→ Exercise brief:
In the records below, find the line containing "You are a GUI agent. The screenshot is 525×2576." and the line containing "Vikend izleti (79, 69)"; please repeat exactly the lines from one to the other, both included, and nothing more.

→ Information shown:
◇ ◇ ◇ ◇

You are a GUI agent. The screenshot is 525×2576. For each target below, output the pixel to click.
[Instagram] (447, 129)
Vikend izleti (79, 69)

◇ ◇ ◇ ◇

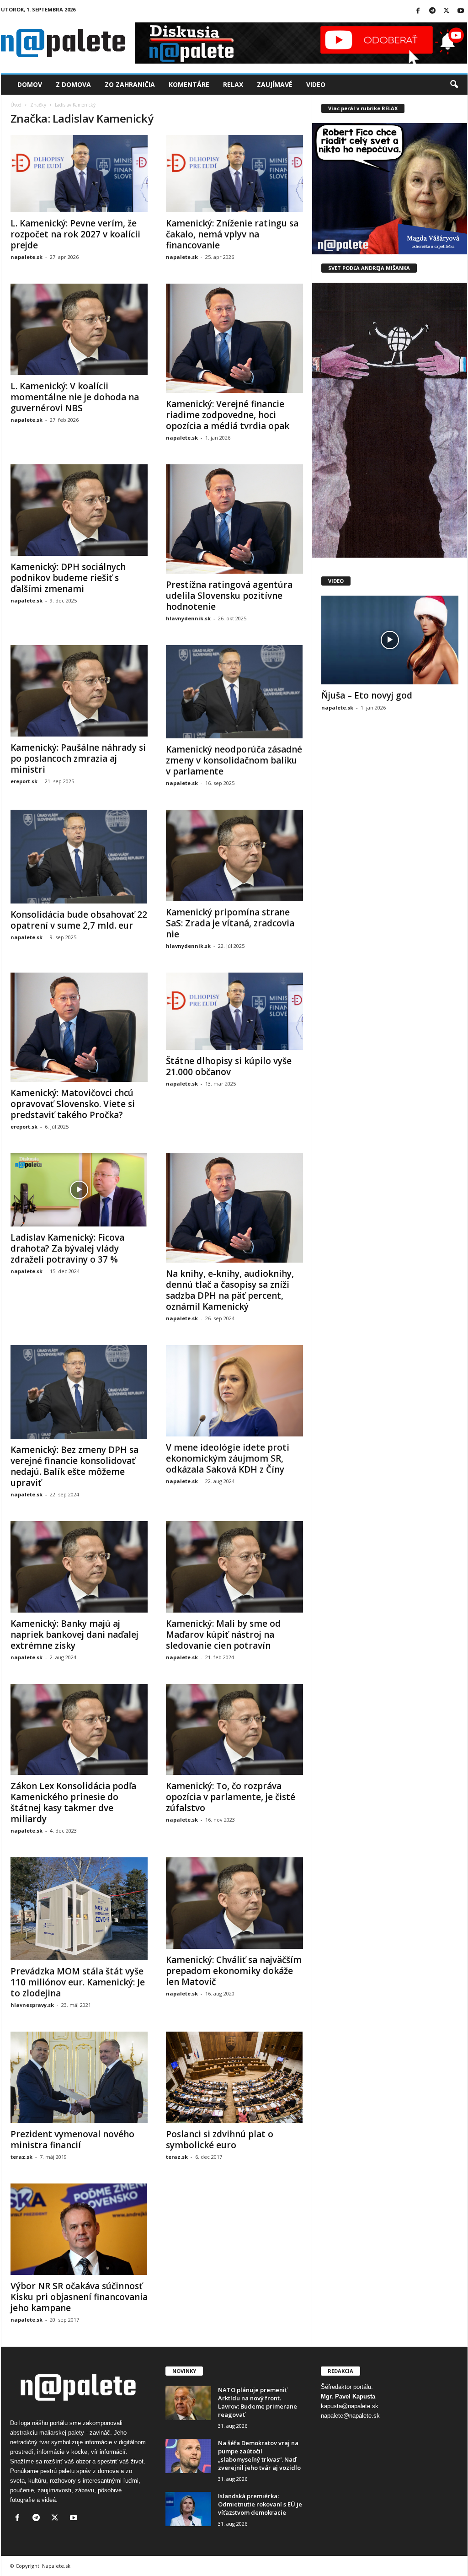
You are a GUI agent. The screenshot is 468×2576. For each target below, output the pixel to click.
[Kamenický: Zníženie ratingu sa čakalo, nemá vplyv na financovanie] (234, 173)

◇ ◇ ◇ ◇

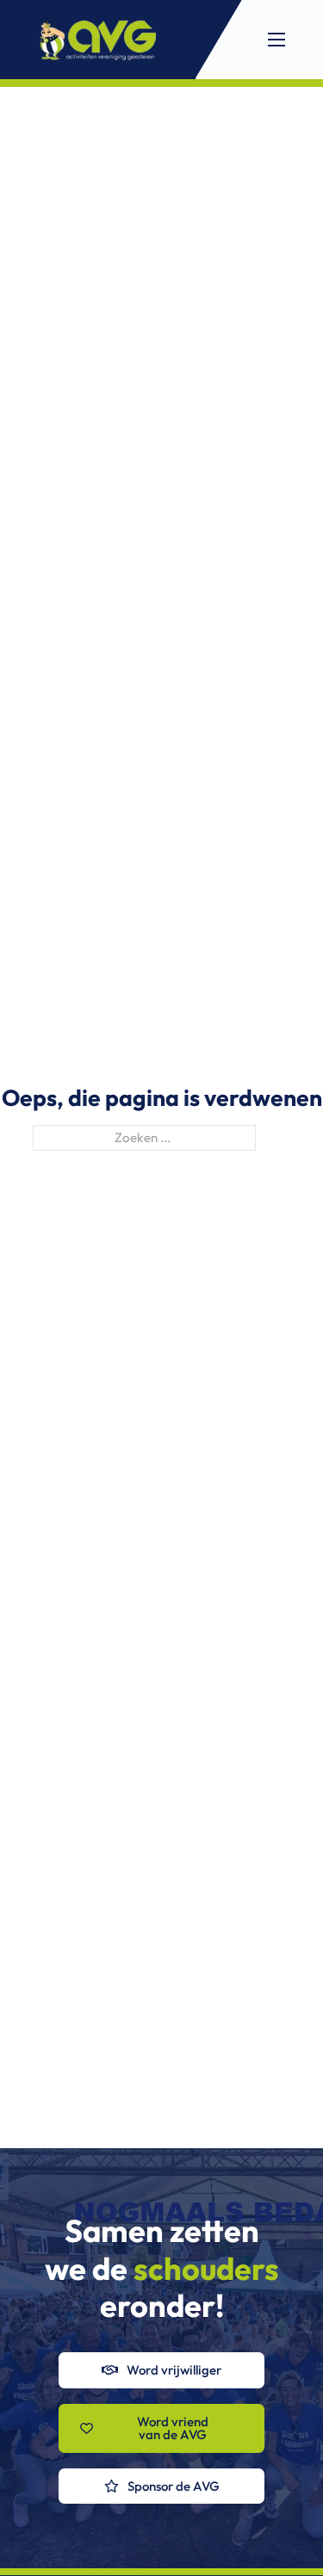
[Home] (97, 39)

◇ ◇ ◇ ◇

→ Answer box:
You are a GUI agent. The screenshot is 525×2576. For each target below, output the pixel to click.
[Instagram] (447, 129)
Vikend izleti (79, 69)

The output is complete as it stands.